::: EXERCISE MATERIALS

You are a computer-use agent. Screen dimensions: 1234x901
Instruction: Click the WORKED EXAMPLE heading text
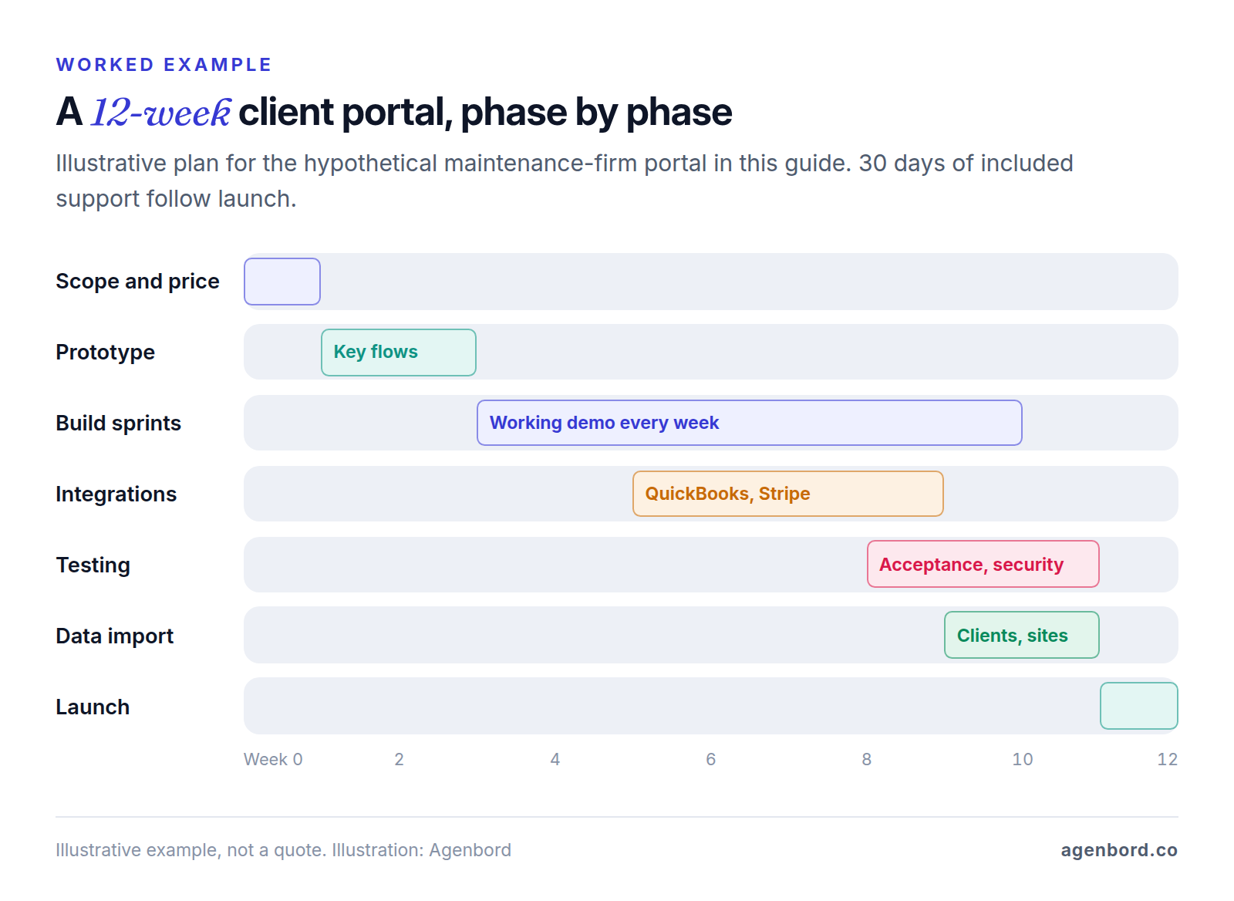164,65
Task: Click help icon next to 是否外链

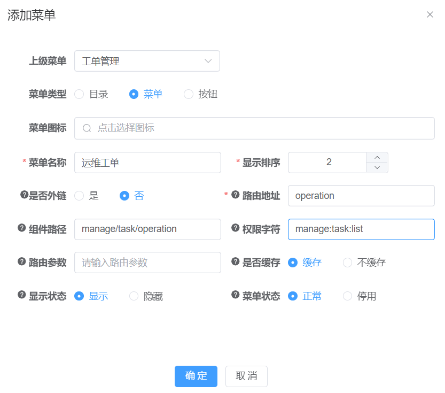Action: coord(24,195)
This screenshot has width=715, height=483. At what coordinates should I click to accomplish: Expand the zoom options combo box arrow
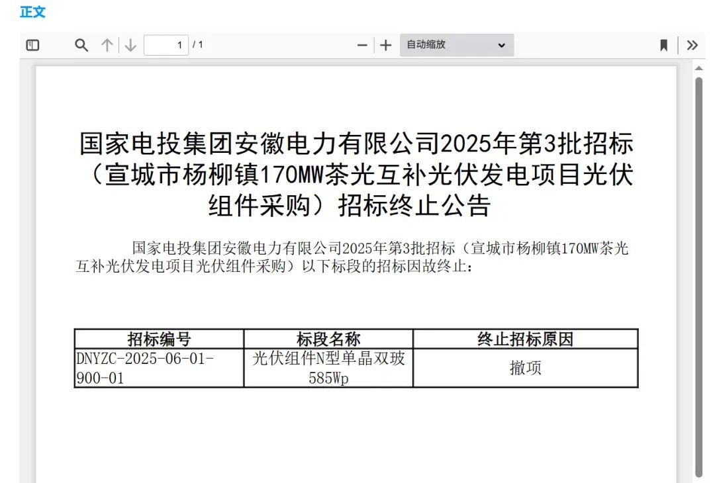502,45
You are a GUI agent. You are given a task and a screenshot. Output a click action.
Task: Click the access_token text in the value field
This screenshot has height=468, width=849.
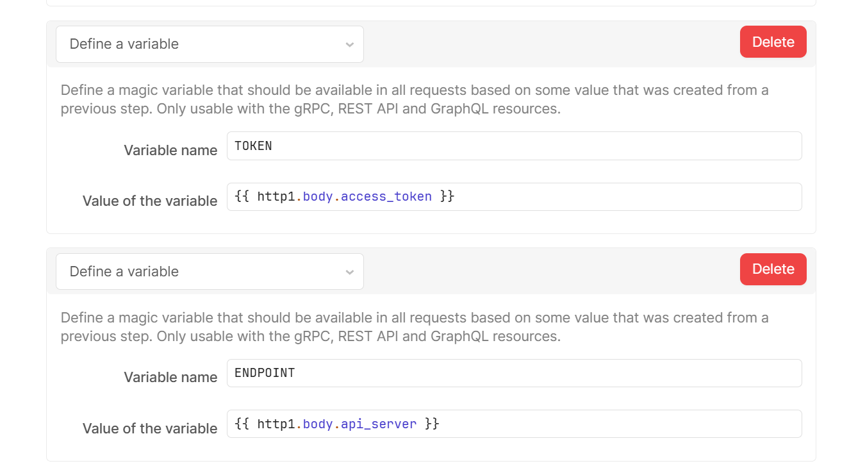386,196
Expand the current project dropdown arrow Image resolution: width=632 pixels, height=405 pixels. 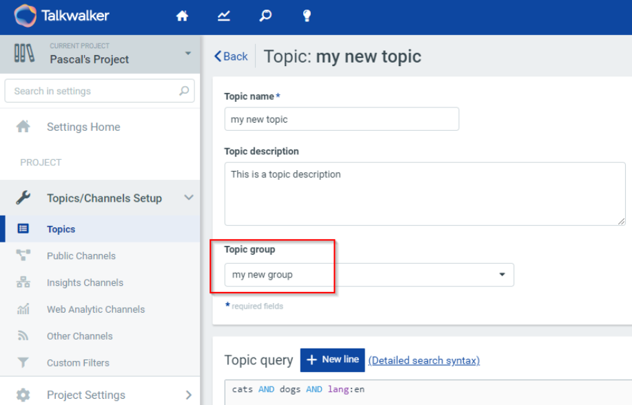click(187, 53)
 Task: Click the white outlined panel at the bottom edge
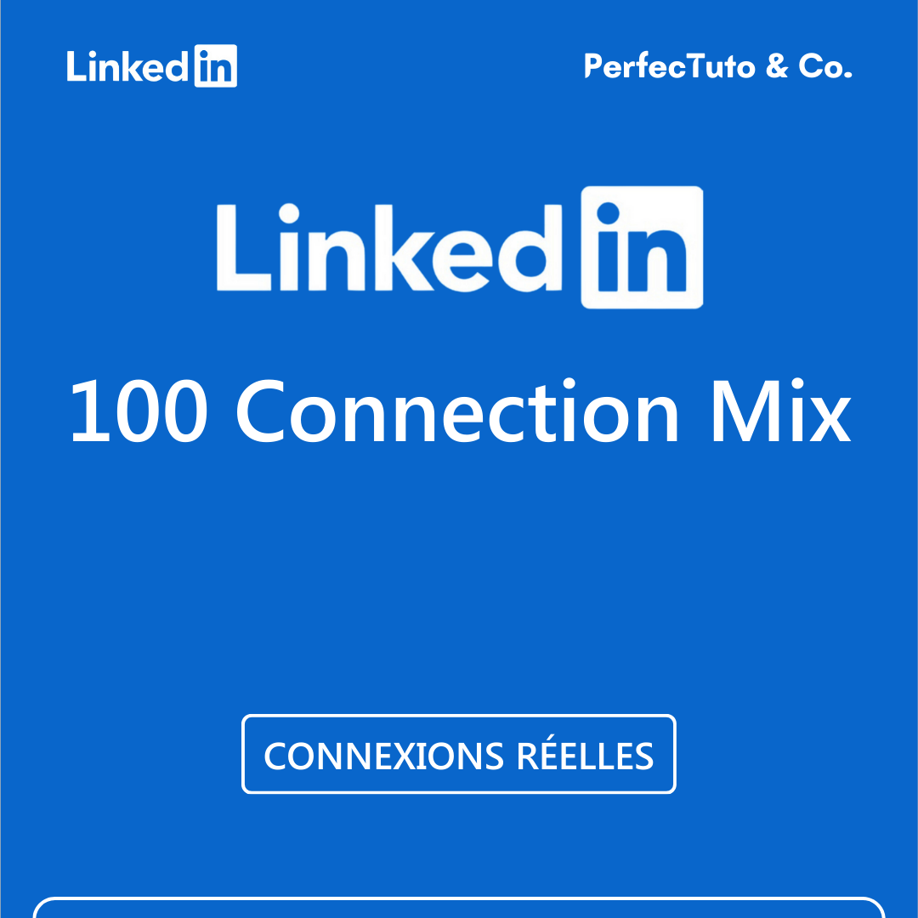459,908
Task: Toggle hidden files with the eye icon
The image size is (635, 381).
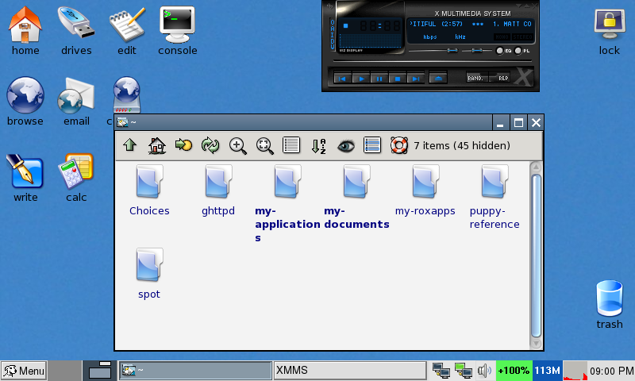Action: point(345,145)
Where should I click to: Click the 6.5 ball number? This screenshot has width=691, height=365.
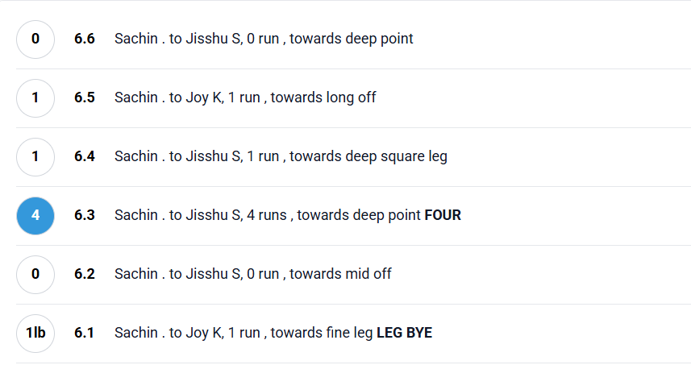pyautogui.click(x=85, y=97)
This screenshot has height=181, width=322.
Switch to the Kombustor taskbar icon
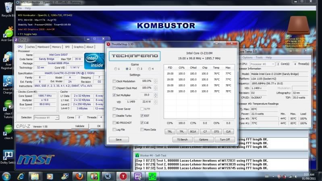click(x=108, y=176)
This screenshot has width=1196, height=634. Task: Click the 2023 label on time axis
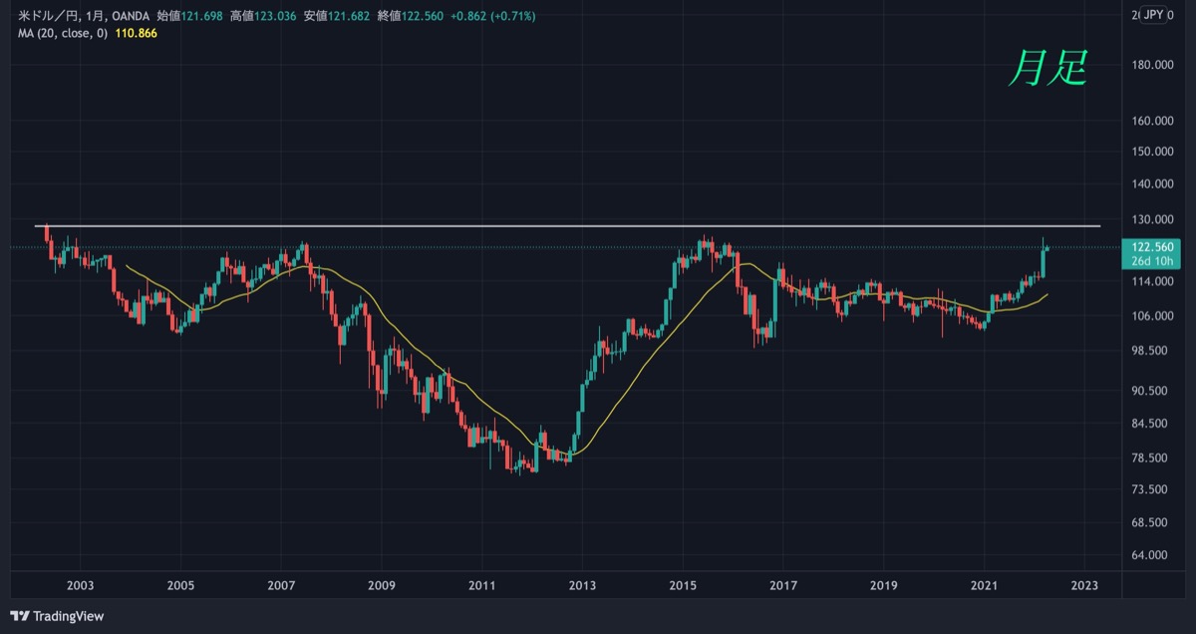coord(1085,585)
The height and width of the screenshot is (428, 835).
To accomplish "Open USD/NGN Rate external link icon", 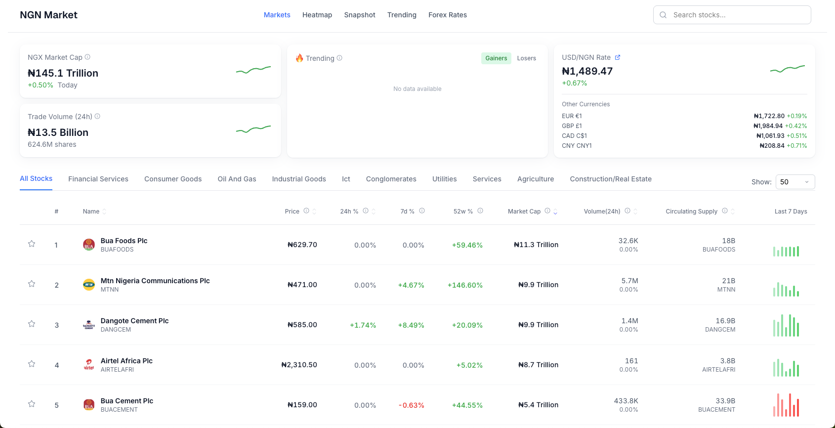I will pyautogui.click(x=617, y=57).
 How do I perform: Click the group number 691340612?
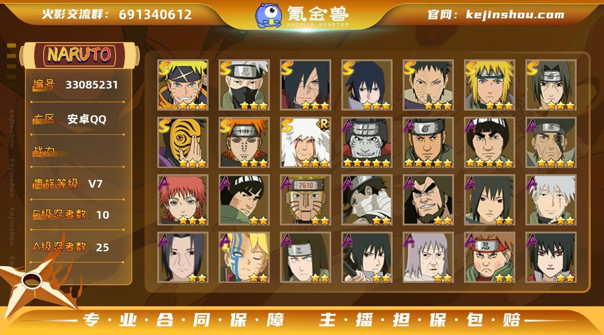(x=155, y=14)
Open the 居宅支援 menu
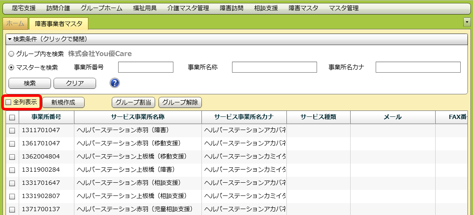This screenshot has width=473, height=215. click(x=24, y=8)
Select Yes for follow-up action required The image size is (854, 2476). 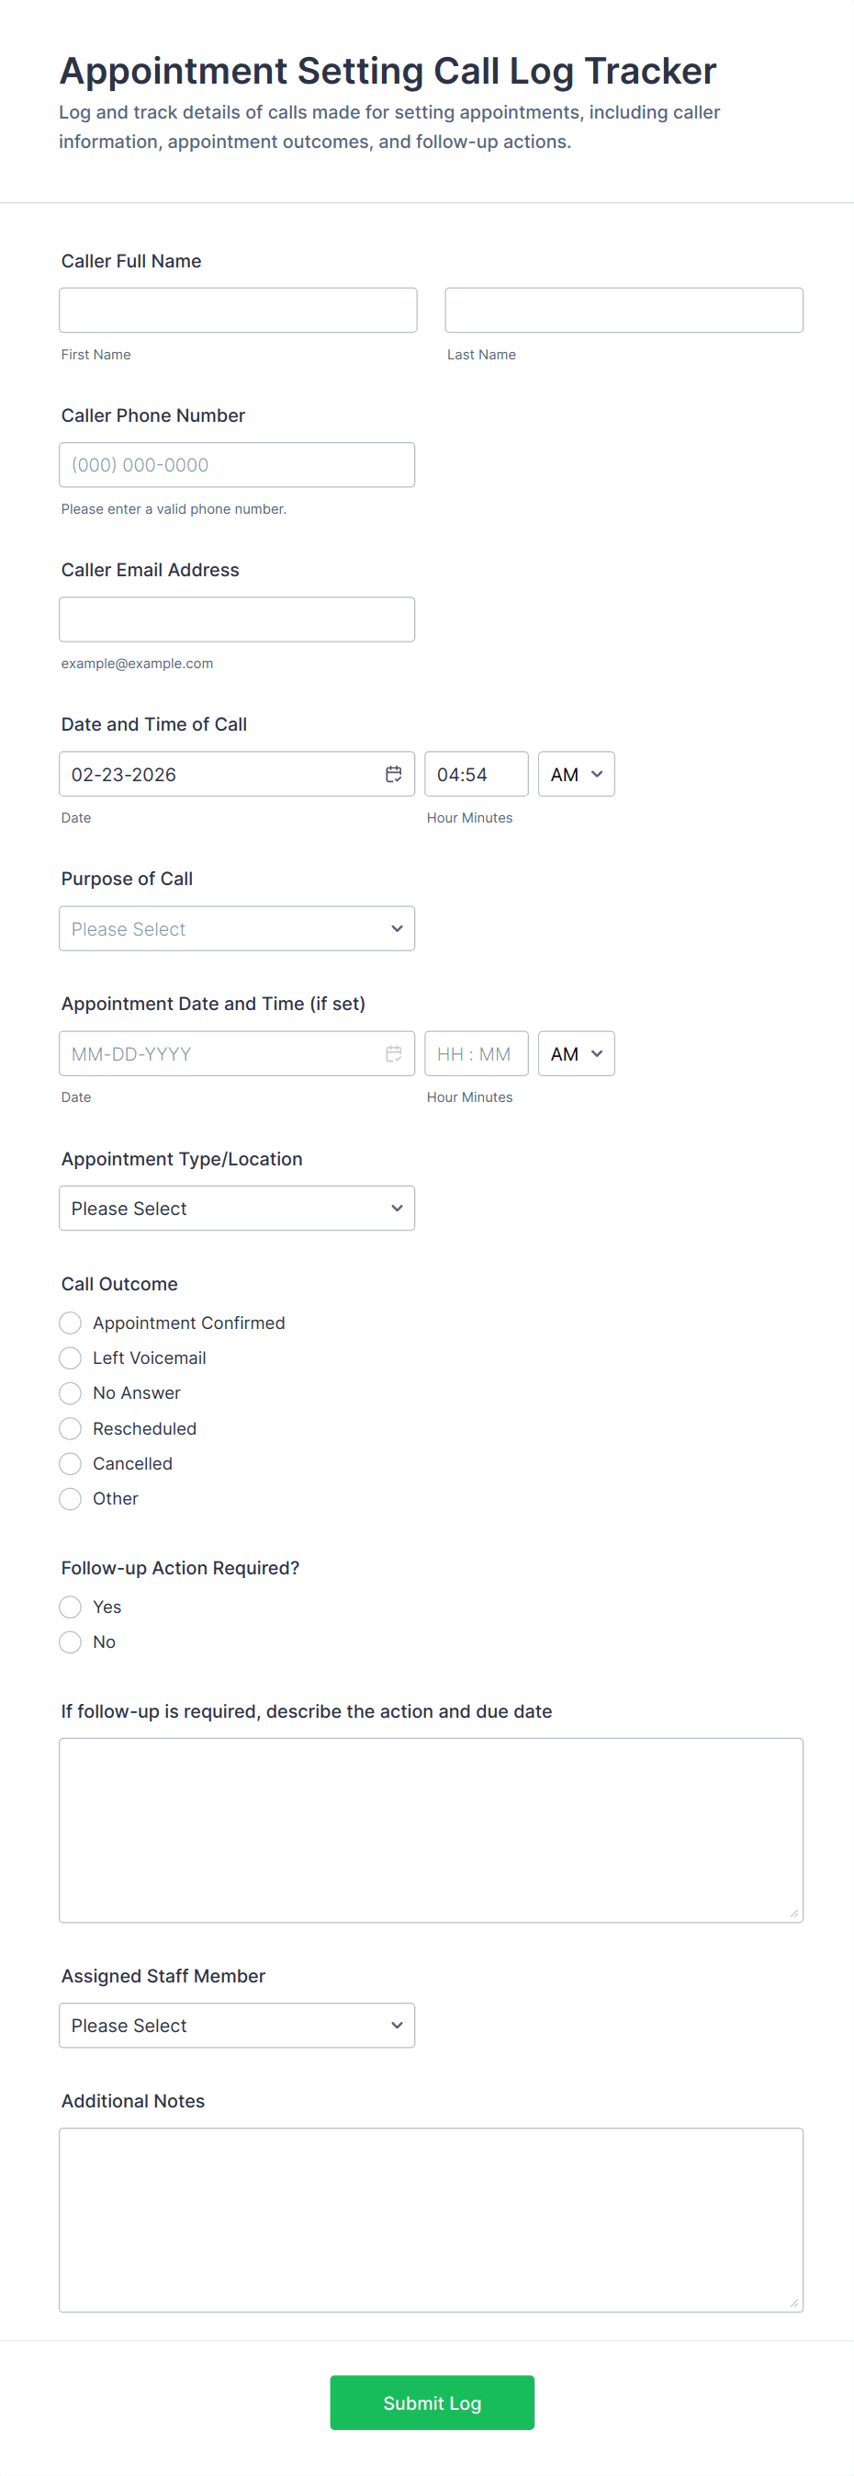[x=70, y=1607]
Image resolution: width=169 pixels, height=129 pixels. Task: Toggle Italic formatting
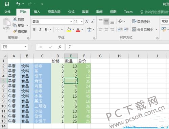(x=40, y=29)
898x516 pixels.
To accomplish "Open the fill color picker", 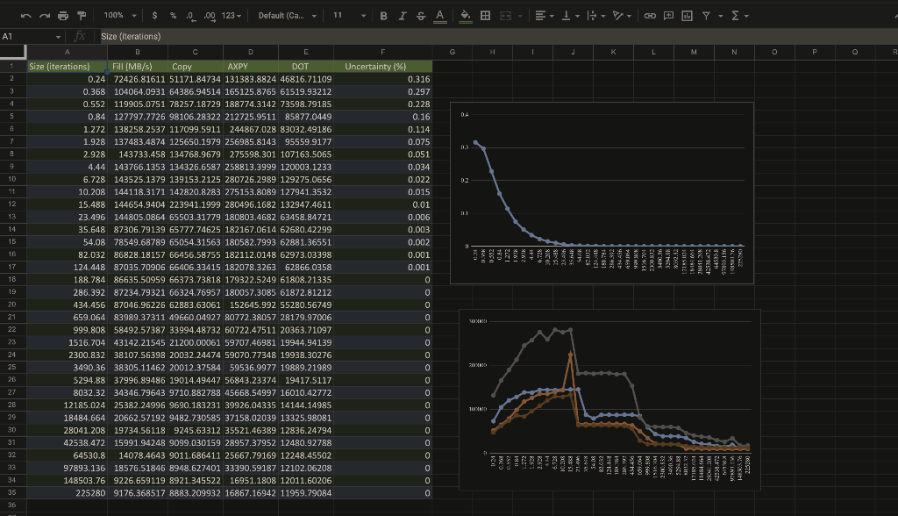I will coord(465,16).
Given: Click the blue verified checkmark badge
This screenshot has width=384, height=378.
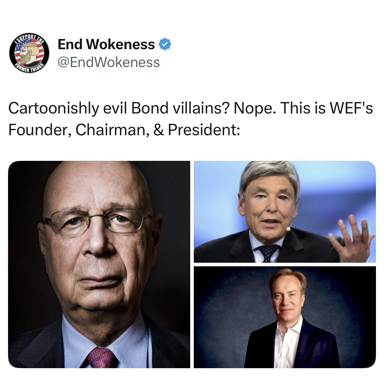Looking at the screenshot, I should tap(165, 45).
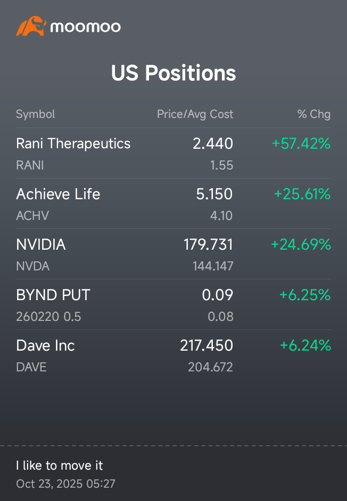This screenshot has width=347, height=501.
Task: Click Achieve Life's +25.61% change
Action: tap(302, 194)
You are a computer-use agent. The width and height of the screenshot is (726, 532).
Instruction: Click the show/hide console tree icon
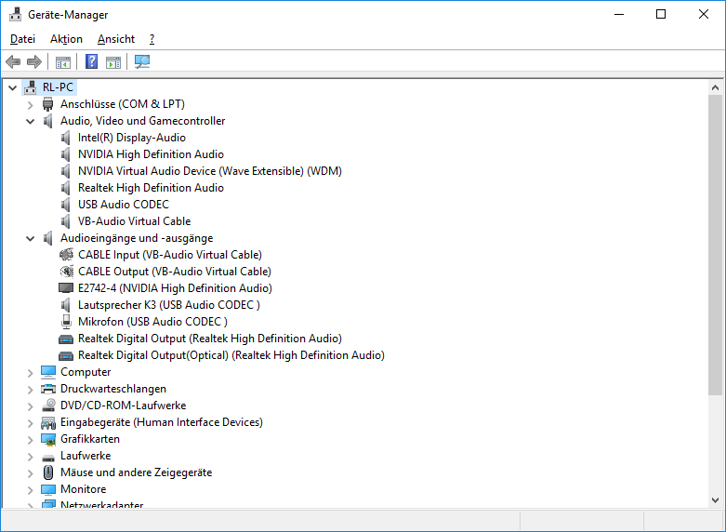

::::::

_AIM OF THE TASK_
Copy out all lines above holding "agent".

_SOLUTION TO THIS EXERCISE_
You are a computer-use agent. Screen dimensions: 1234x901
You are a GUI agent. You are given a task and a screenshot. Output a click action.
You are a computer-use agent. The width and height of the screenshot is (726, 532).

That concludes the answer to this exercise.